# GIVEN REQUEST 1
In the write-up on analyzing Apache access logs, what date format does the access time use?
# GIVEN REQUEST 2
Continue the write-up on analyzing Apache access logs from the point where it stops.

Analyze Apache access logs
Last month I volunteered to help analyze the traffic on a website. Previously, some sort of online dashboard permitted to monitor which URL was accessed most, which were the referrers, and so on (I guess similarly to Google Analytics).
Since this dashboard is not available anymore, the owner stopped looking for this statistical data, until I proposed he analyze the access logs, which are still available.
Format log
The format of the Apache access logs looks as follows
ww.xxx.yy.zz - - [03/Feb/2020:06:19:24 +0300] "GET /robots.txt HTTP/1.1" 202 197 "-" "Mozilla/5.0 (compatible; Googlebot/2.1; +http://www.google.com/bot.html)" Every line contains an entry, and some entries are quoted. Entries are space-separated, and the time entry, which contains a space, is surrounded by square brackets.
The first entry is (in our case) a scrambled IP address (I guess for compliance with the GDPR, I did not investigate further). Between the square brackets, there is the access time, the date format is %d/%b/%Y, while the time format is '%H:%M:%S', plus the offset.
After the date, there is the request, in this case through GET the page robots.txt has been requested over HTTP/1.1. After that, it is possible to see the HTTP response code, in this case, 202, and after it, the size of the object returned, in this case, 197 bytes. The next entry is the referrer, but in this case, there is none. After that comes the last entry, which is the user agent, in this case, it is possible to acknowledge that the site has been requested by a bot from Google 🗄️.

# INFORMATION SHOWN
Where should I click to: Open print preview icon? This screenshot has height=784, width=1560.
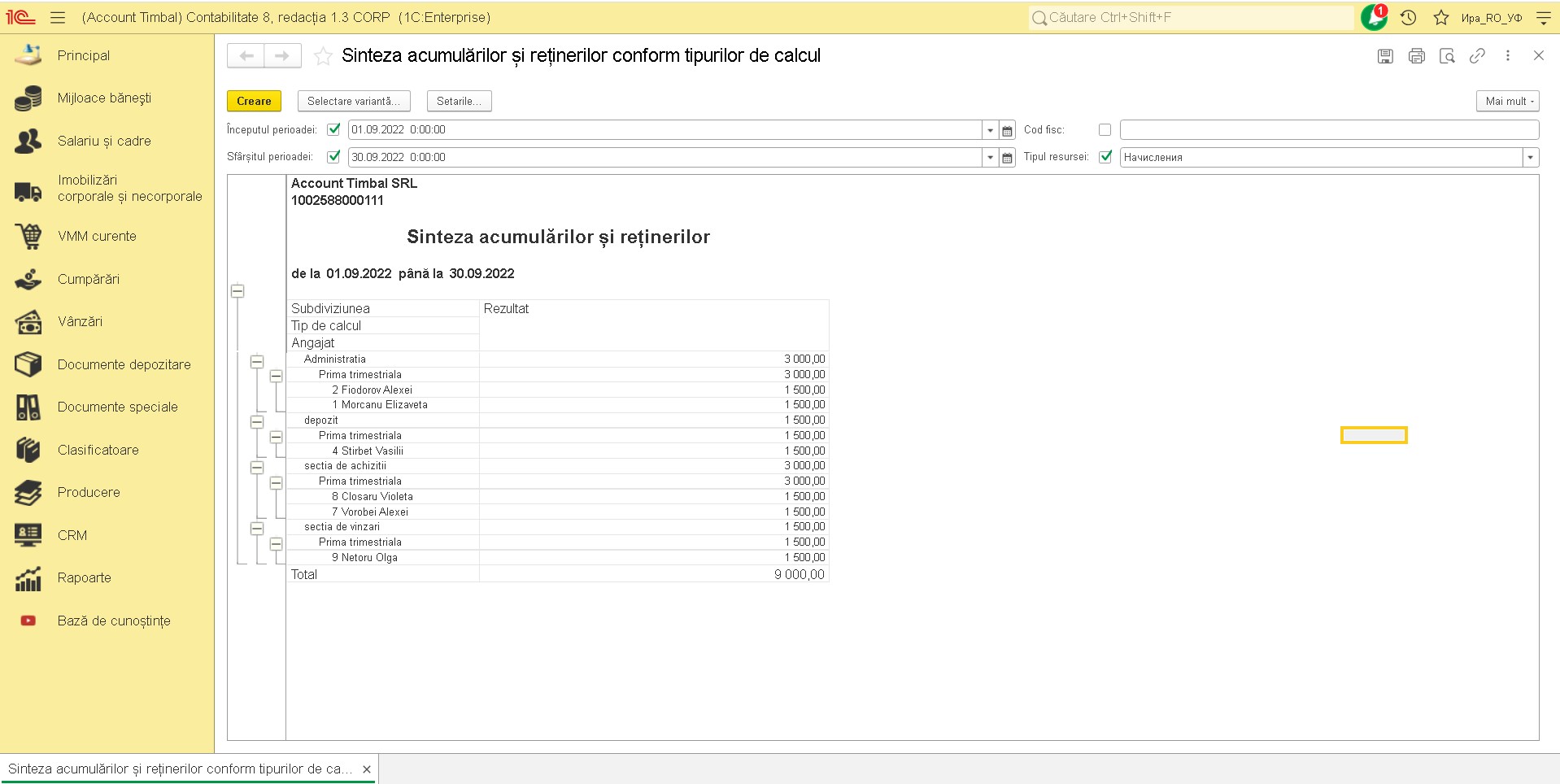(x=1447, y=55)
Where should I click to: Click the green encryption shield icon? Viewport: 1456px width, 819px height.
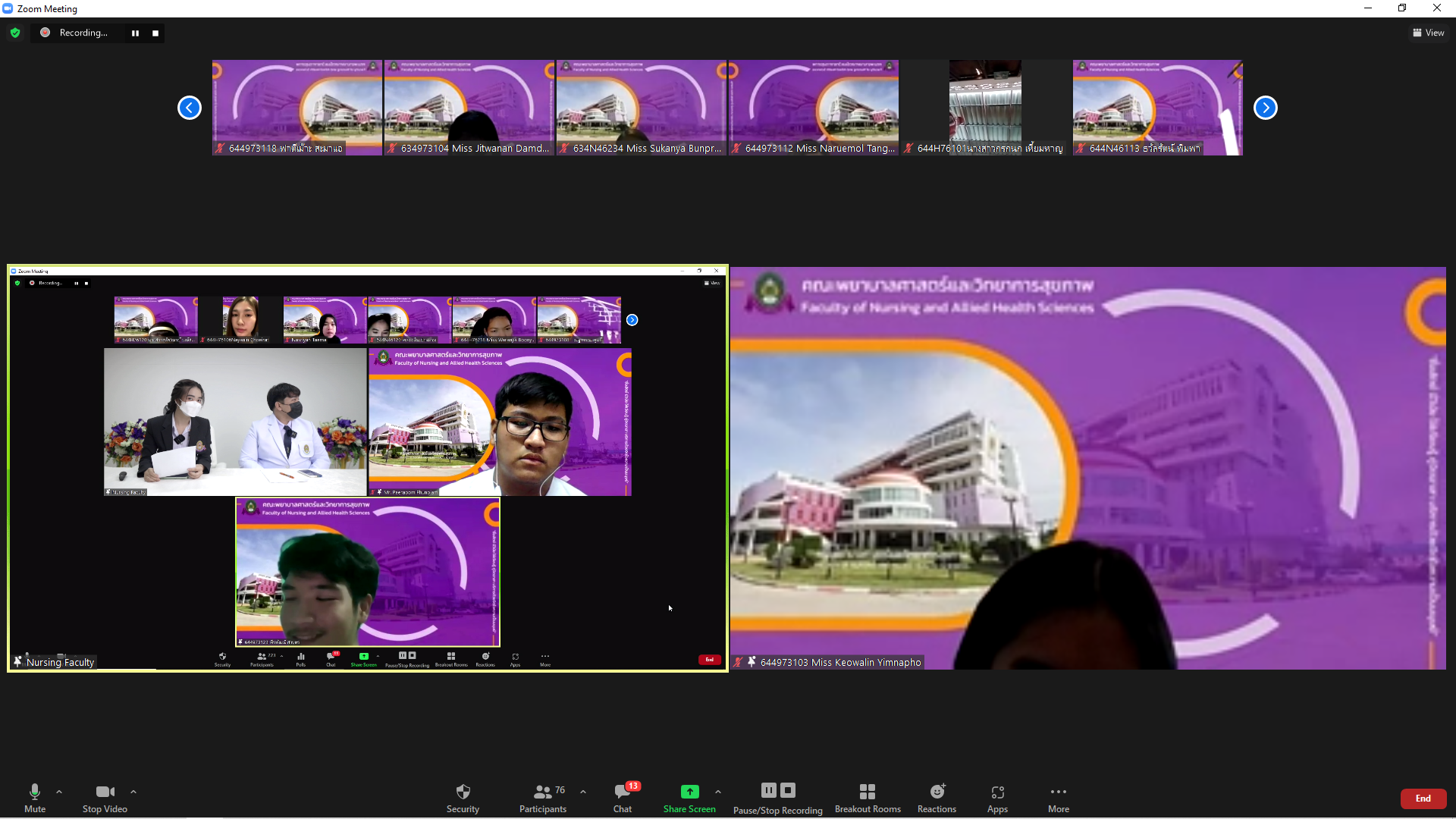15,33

# RESULT 1
%d/%b/%Y

# RESULT 2
A file full of those lines, for someone normally using graphical interfaces, looks daunting, and the log file needed to be downloaded manually from the server, so I decided to help automate some boring tasks.
Automatically downloading the data
The first step was to automate the download of the access logs. It lowers the entry barrier for continuously checking the status.
In our case, as there was no official API for downloading the data, we resorted to curl. Firefox gives the possibility to generate curl commands, so after a couple of trials, we managed to automate the login, save the relevant cookie, and download the data.
Saving data with git
As blindly downloading the data from the server might overwrite already downloaded data (if for some reason the log is manipulated on the server-side, or if during the download there is an error and the local data gets corrupted and afterward it is not possible, for whatever reason, to download them again, ….) I decided to version control them with git.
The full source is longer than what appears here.